On December 10, the US designated Rab as a "foreign entity that is responsible for or complicit in, or has directly or indirectly engaged in, serious human rights abuse," under the Global Magnitsky Human Rights Accountability Act.
The Bangladesh government has responded to the announcement of US sanctions with denials and retaliation against human rights defenders and victims' families, HRW noted.

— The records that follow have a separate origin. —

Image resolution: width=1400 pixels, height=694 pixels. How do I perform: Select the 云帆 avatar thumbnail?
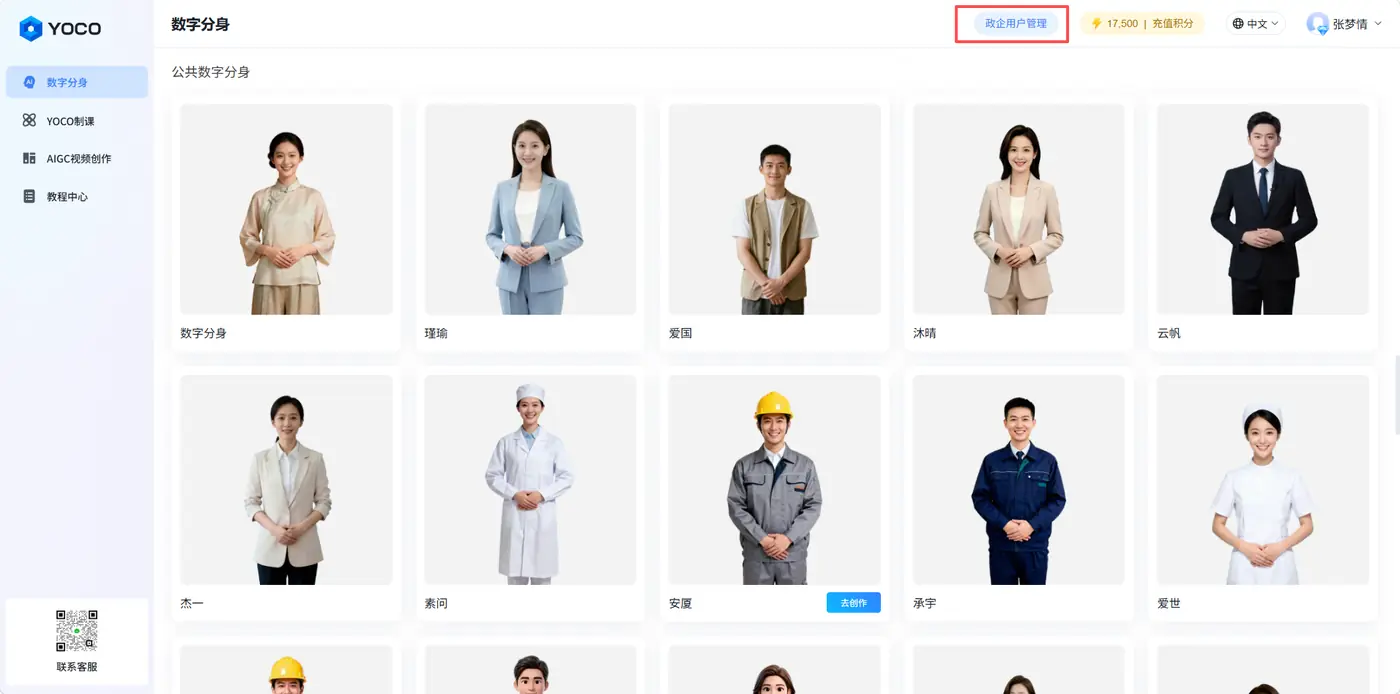(1262, 209)
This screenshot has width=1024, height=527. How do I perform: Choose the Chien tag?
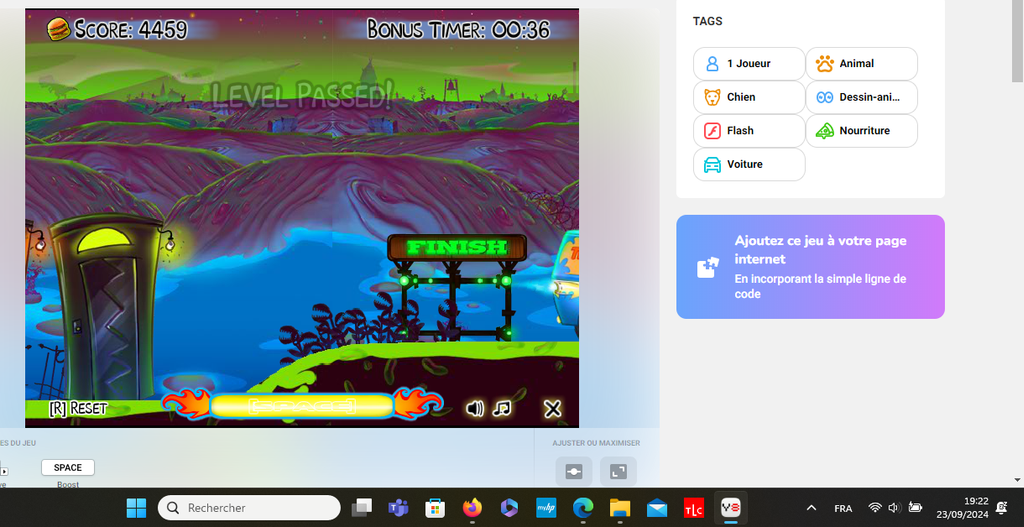click(749, 97)
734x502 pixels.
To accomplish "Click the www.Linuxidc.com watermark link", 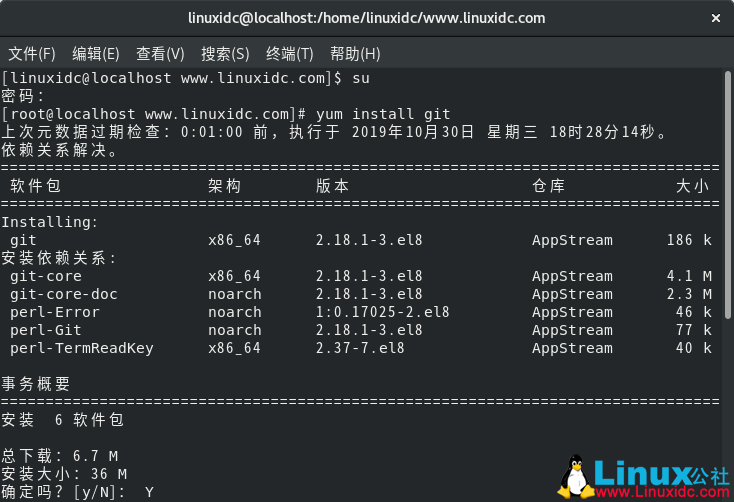I will point(661,493).
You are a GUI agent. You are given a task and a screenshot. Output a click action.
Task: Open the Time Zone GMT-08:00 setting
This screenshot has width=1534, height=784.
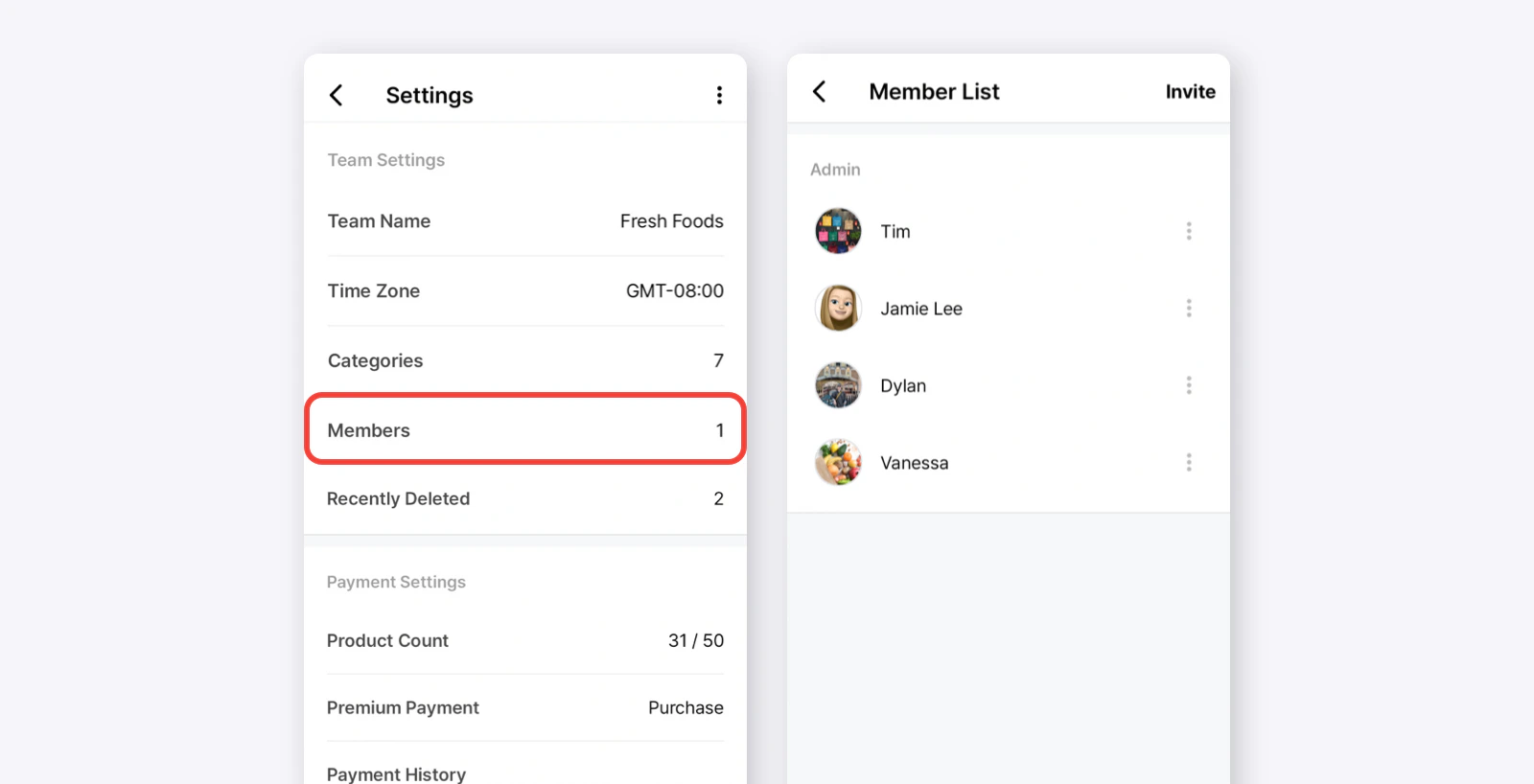524,290
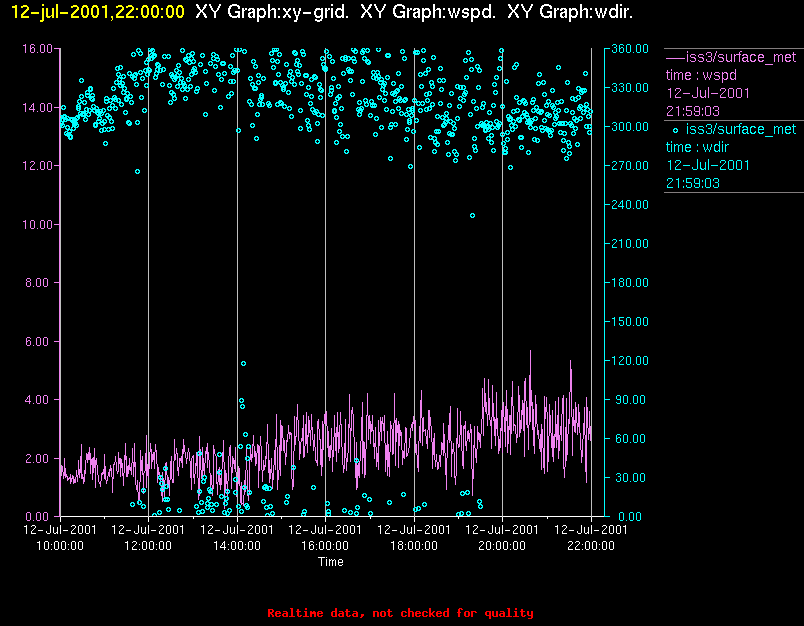Click the isolated cyan point near 240.00
804x626 pixels.
(x=473, y=215)
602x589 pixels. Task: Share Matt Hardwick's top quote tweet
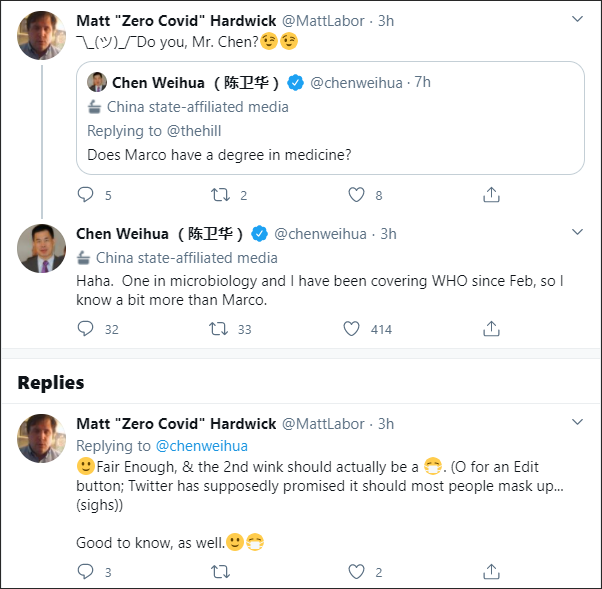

Families of victims of enforced disappearance reported that officers are showing up at their homes, threatening them, and forcing them to sign false statements that their family members were not forcibly disappeared, it added.
On December 5, the UN Working Group on Enforced and Involuntary Disappearances voiced concerns that "members of the Rab would be eligible to participate in UN peacekeeping operations, without any previous investigation into their alleged involvement in the commission of human rights abuses or a thorough vetting process."
In March 2021, United Nations High Commissioner for Human Rights Michelle Bachelet said that "[a]llegations of torture and ill-treatment by the Rapid Action Battalion have been a long-standing concern."
"The deployment of members of the Rab in peacekeeping operations reinforces a message that grave human rights abuses will not preclude one from service under the UN flag and increases the chances of human rights abuses being committed in UN missions," said Louis Charbonneau, United Nations director at Human Rights Watch. "The UN should send a clear signal to host and troop-contributing countries that abusive units will not be part of the UN."
Responding to the development, Commander Khandaker Al Moin, director of Rab legal and media wing, said, "We have learnt of this issue from media, we have not received any official letter regarding this."